- What this task involves
Your output should be the lines from the one with "The height and" through the last line of the records below, exactly as written, minus the pictures.

- Material for the task

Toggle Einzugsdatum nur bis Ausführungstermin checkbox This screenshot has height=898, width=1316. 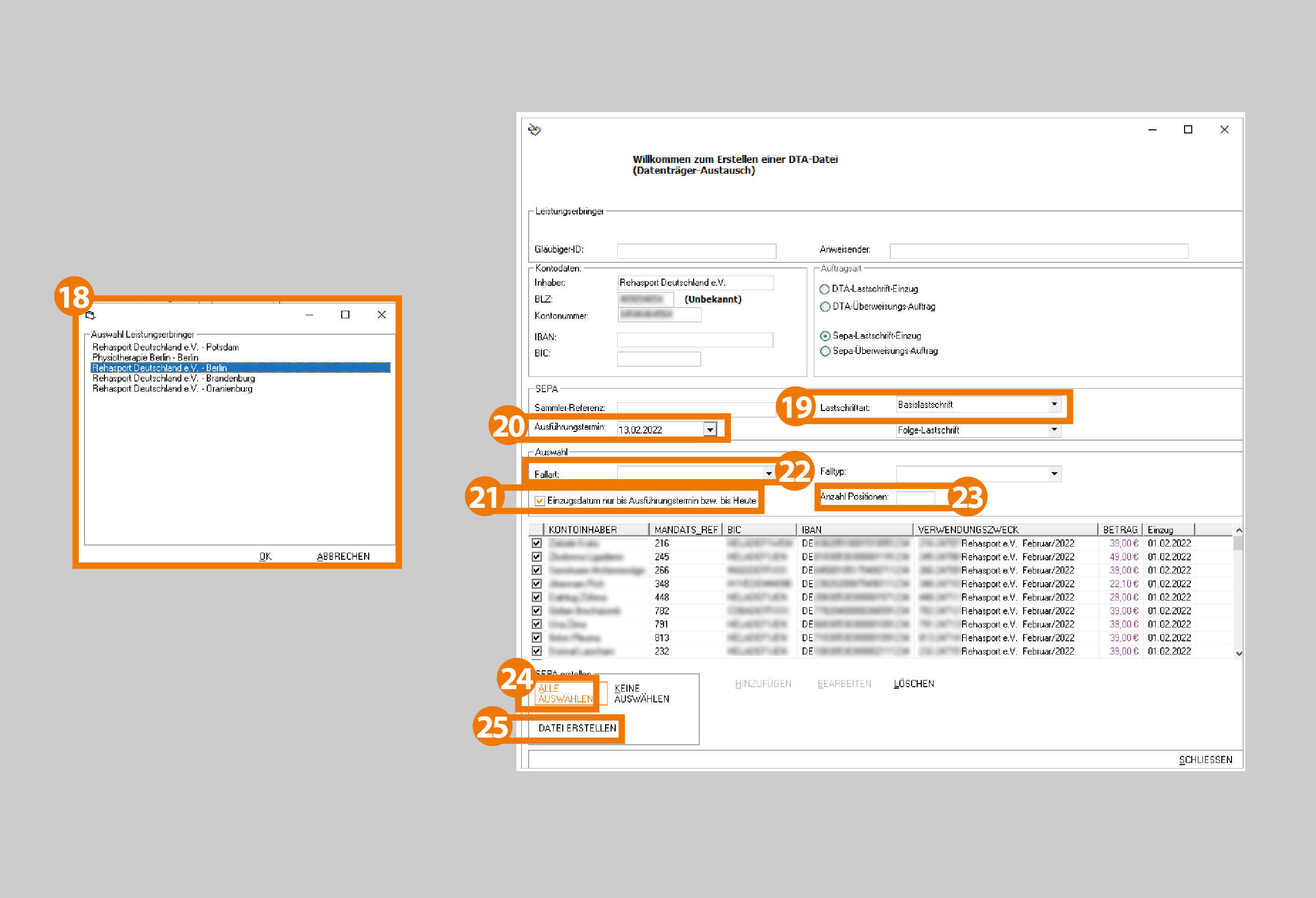[540, 501]
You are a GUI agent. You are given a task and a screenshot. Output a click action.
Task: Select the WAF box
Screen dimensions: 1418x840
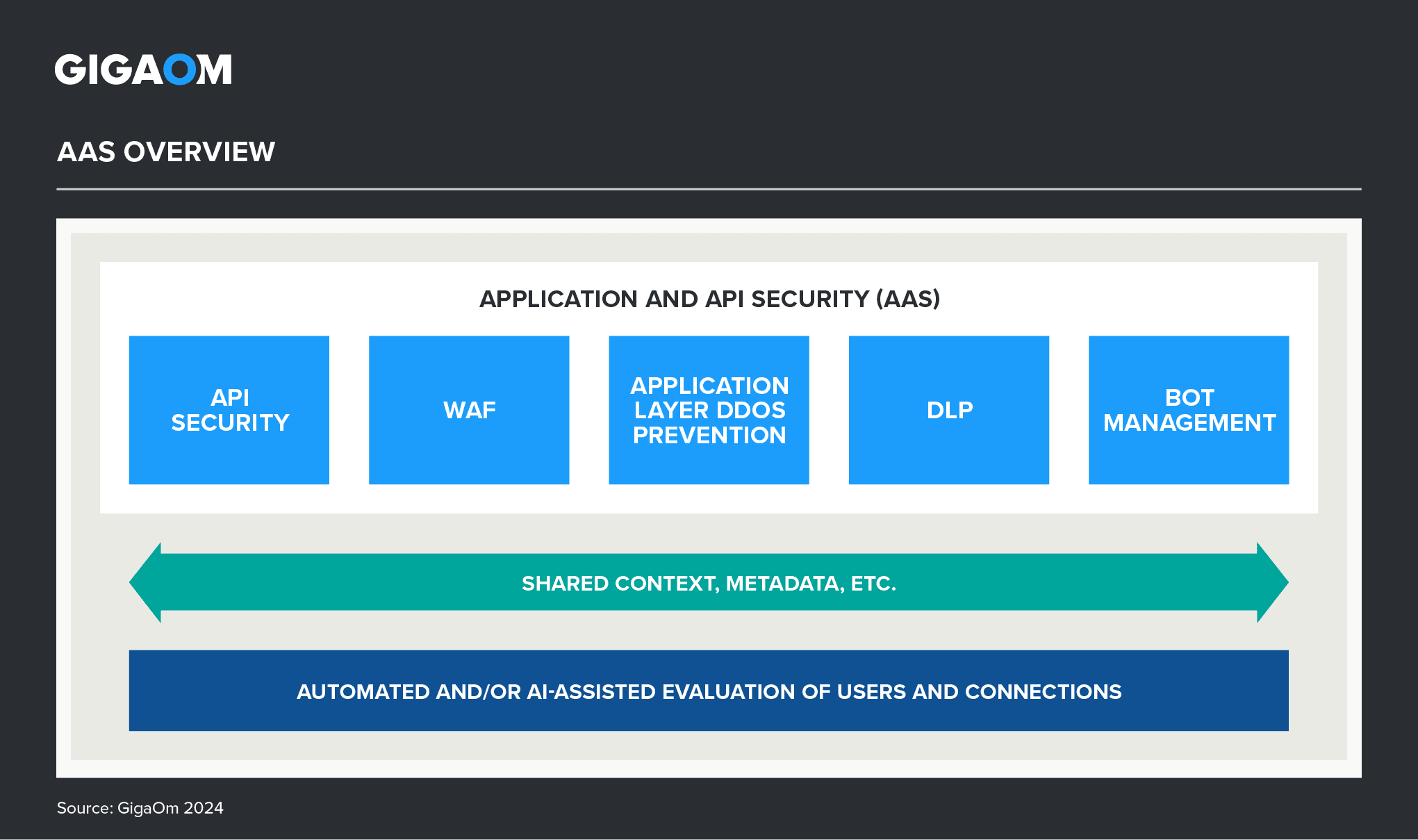(x=469, y=410)
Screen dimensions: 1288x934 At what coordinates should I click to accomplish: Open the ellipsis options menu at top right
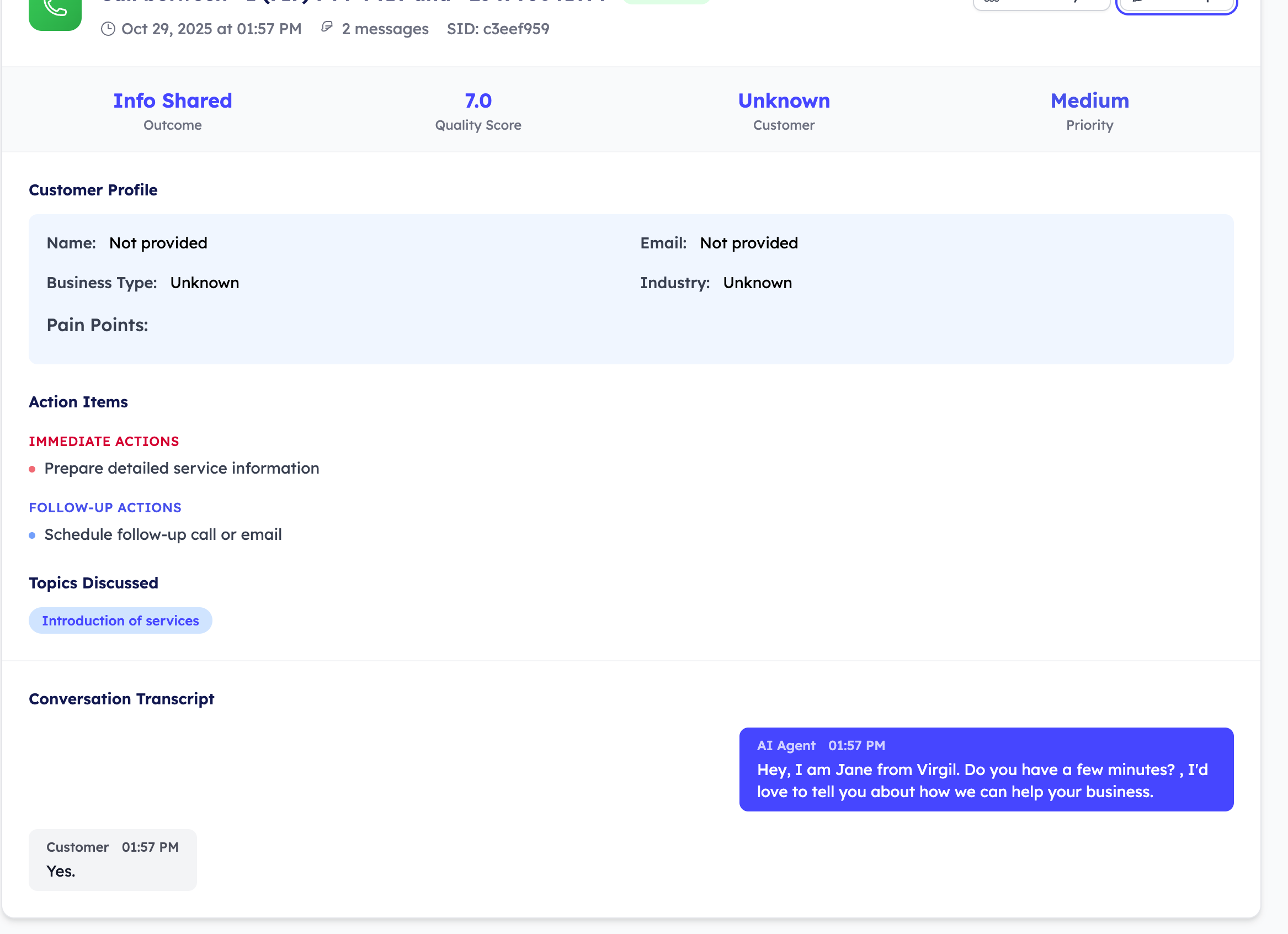(x=1041, y=3)
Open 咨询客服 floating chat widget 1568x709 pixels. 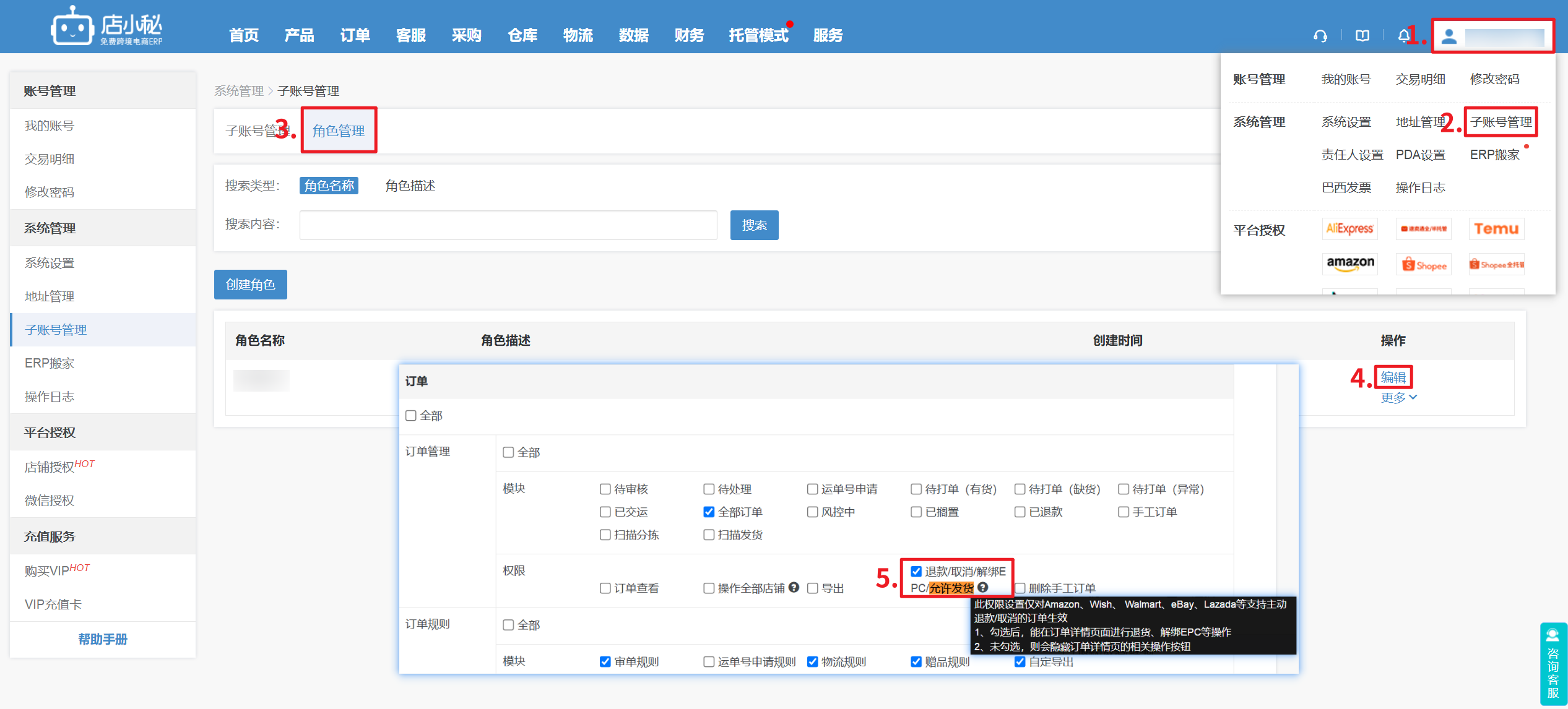click(1553, 664)
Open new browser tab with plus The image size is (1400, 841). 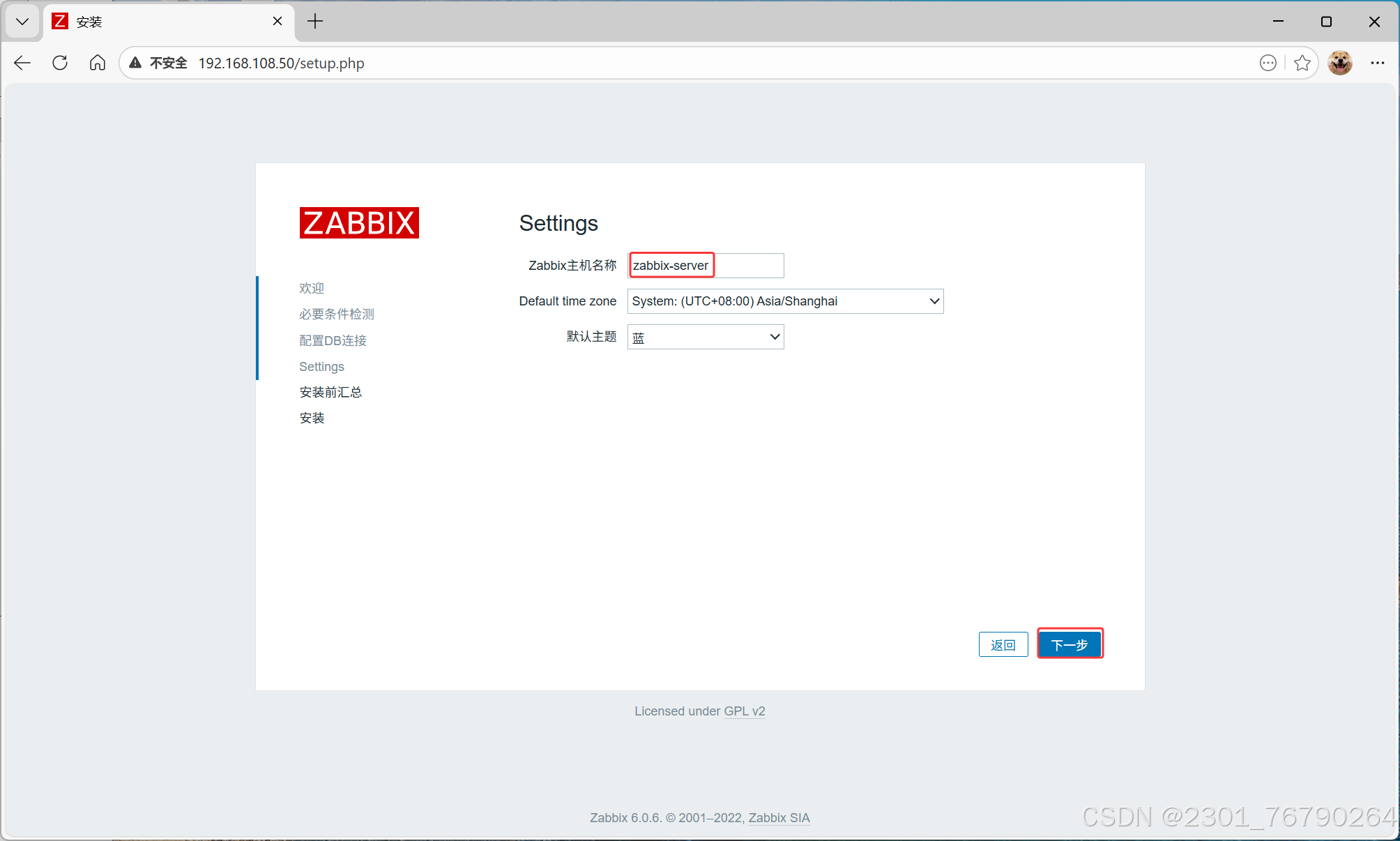(315, 22)
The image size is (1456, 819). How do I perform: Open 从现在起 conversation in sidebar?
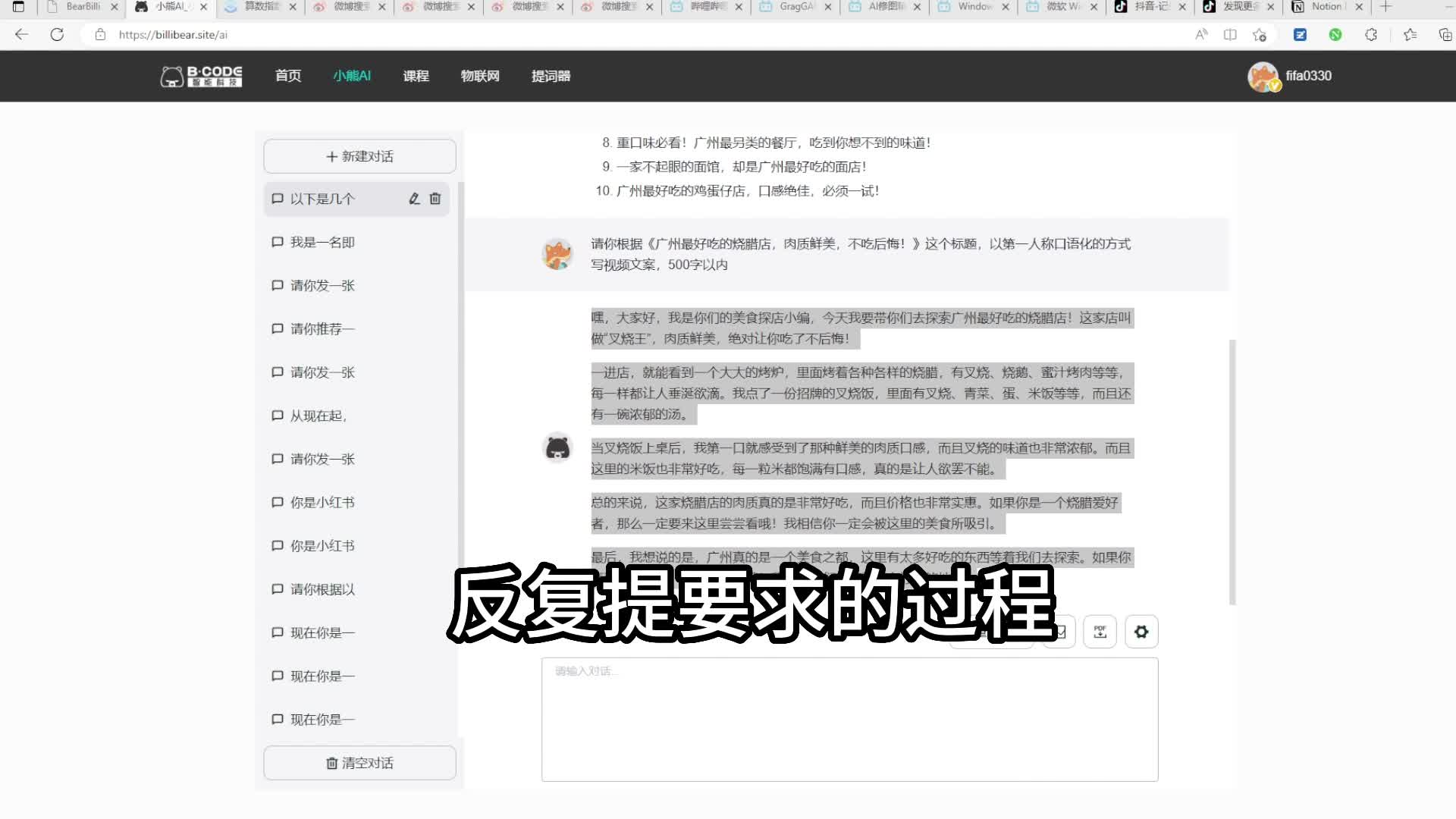[x=318, y=416]
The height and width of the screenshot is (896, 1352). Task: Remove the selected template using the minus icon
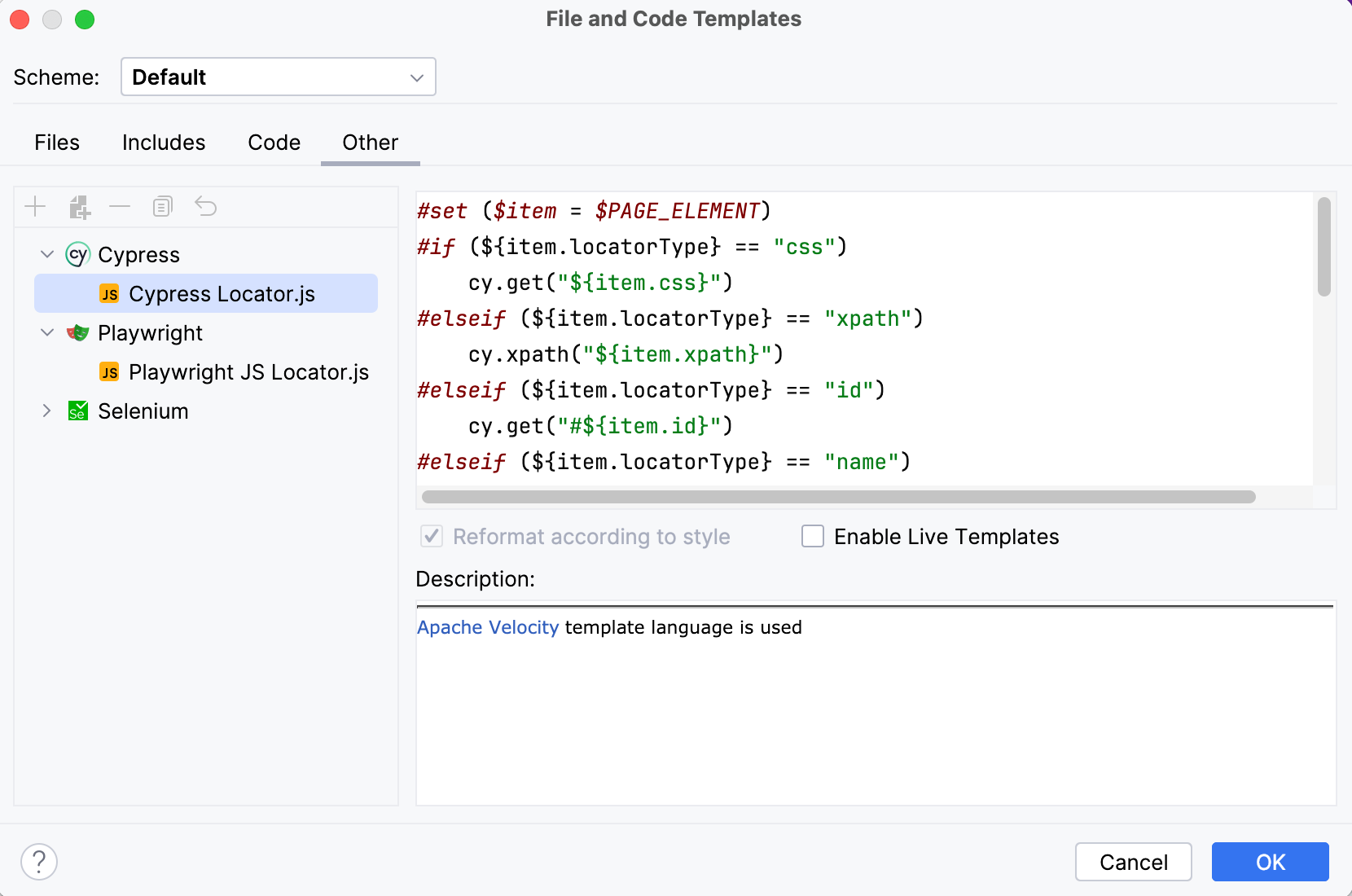120,206
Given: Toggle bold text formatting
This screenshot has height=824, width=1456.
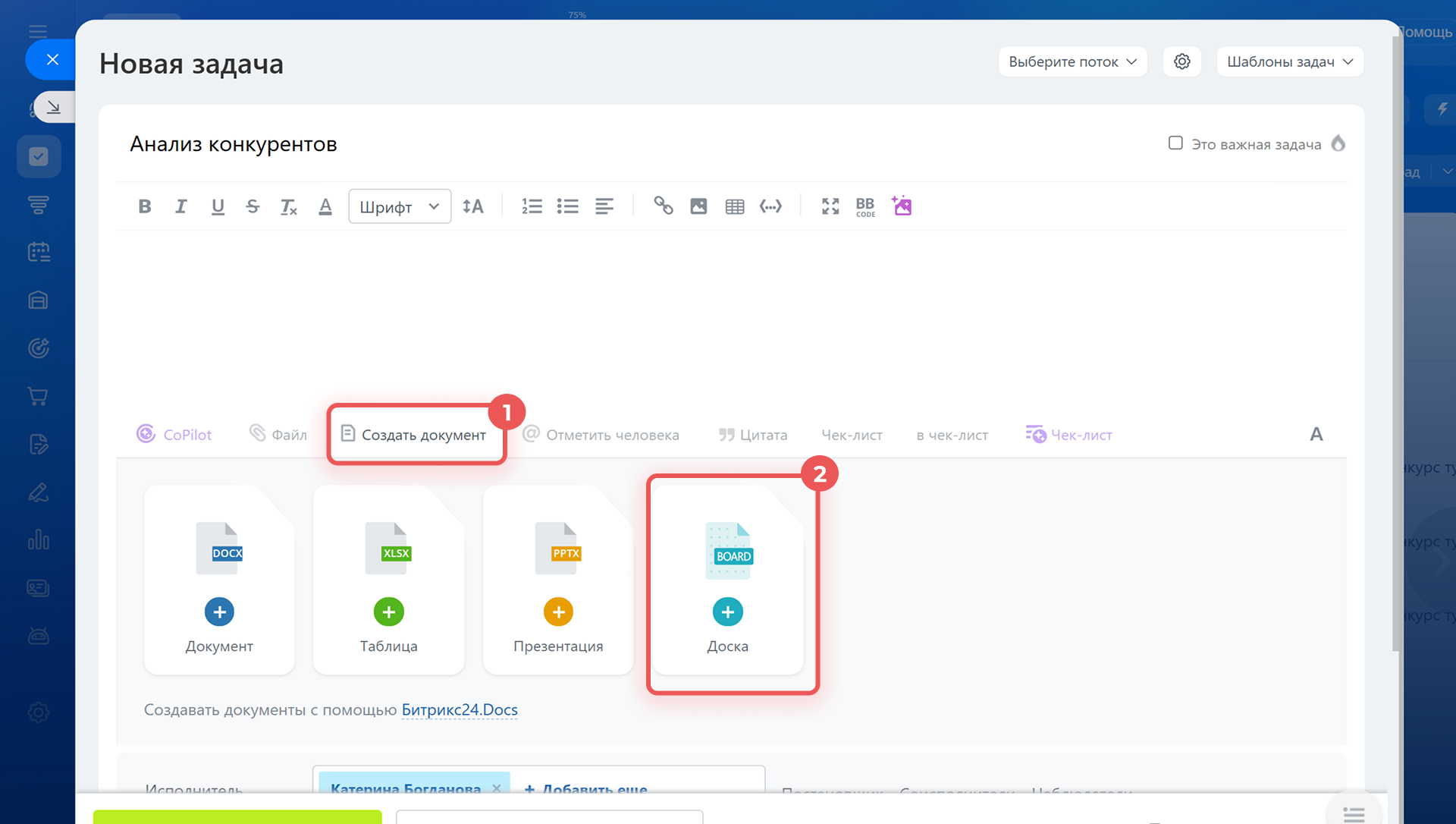Looking at the screenshot, I should click(145, 206).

- Task solution
The height and width of the screenshot is (896, 1352). Task: Remove the selected template using the minus icon
120,206
Given: Toggle bold text formatting
This screenshot has height=824, width=1456.
Looking at the screenshot, I should click(145, 206).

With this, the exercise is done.